The bad economy means good news for PATCO High-Speed Line commuters, who will be spared a fare increase in 2010.
The board of the Delaware River Port Authority, which operates the PATCO line between Philadelphia and South Jersey, voted unanimously yesterday to put off a 10 percent hike planned for September.
"People are struggling to get to work, and this is a small part of what we can do to help communities," said Jeffrey Nash, vice chairman of the DRPA board.
The fare increase will be implemented in January 2011, the board said, to help pay for capital improvements to PATCO stations and trains. Earlier this month, the board had voted to postpone a $1 toll increase on its four Delaware River bridges until July 2011, but it had said the PATCO increase would remain in place.
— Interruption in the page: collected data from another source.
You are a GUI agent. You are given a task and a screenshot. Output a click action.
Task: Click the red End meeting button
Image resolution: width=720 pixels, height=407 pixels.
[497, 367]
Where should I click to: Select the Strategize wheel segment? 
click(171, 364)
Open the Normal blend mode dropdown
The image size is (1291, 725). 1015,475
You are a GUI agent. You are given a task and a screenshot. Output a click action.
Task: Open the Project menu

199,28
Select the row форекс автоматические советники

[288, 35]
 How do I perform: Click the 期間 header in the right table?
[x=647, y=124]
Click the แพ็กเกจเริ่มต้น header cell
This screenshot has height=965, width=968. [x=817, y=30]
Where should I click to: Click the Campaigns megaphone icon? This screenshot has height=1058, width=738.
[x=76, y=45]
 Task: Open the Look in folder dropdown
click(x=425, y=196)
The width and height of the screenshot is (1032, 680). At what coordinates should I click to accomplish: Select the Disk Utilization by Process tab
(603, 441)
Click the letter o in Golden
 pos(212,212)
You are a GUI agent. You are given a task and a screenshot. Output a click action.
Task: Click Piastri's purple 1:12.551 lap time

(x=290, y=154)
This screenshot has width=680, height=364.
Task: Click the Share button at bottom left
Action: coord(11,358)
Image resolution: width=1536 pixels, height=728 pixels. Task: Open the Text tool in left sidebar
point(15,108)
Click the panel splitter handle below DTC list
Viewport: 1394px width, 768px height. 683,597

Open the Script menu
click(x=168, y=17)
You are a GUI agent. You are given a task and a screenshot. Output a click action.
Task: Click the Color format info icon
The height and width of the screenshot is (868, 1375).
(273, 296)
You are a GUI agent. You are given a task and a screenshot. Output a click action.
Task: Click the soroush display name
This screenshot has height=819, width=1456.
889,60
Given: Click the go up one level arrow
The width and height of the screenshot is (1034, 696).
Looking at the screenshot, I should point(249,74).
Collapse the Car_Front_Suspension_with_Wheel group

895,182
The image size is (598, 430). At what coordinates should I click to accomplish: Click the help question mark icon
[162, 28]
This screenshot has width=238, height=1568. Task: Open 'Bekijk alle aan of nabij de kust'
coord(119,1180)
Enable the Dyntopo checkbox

The DRPA's largesse took another form yesterday as the board doled out the last of the money in the agency's controversial economic development fund, which had been amassed through bridge tolls.
The board allocated $9 million to transit-oriented redevelopment projects in downtown Camden in and around the Walter Rand Transportation Center and $2 million to the Food Bank of South Jersey.
Gov. Corzine requested the food-bank funding, Nash said.
In other spending, $11.2 million remaining in New Jersey's portion of a never-used dredging account was allocated for four projects:
$4 million to dredge and improve the Cooper River, a tributary of the Delaware, so it can continue to be used for regatta events that are a tourism draw in South Jersey.
$3 million for improvements at Pyne Poynt Park in North Camden, a community targeted for redevelopment after the demolition of Riverfront State Prison, which the DRPA is funding.
$2 million to rebuild a failing dam in Gloucester County.
About $2 million for various DRPA "greening" initiatives.
In a separate move, the DRPA approved a $700,000 grant toward a new $1.1 million recreational complex in Pennsauken Township, one of the DRPA's "host" communities.
The board also agreed, at the behest of board member Jack Wagner, the Pennsylvania auditor general and a gubernatorial candidate, to ban the future use of a complicated borrowing method known as swap agreements. The board also directed DRPA staff to explore terminating current swap agreements.
Wagner called such borrowing practices "gambling with public money."
Interest-rate swaps made in 2000 and 2001 provided the DRPA with $45 million, but resulted in $242 million in liabilities that are coming due.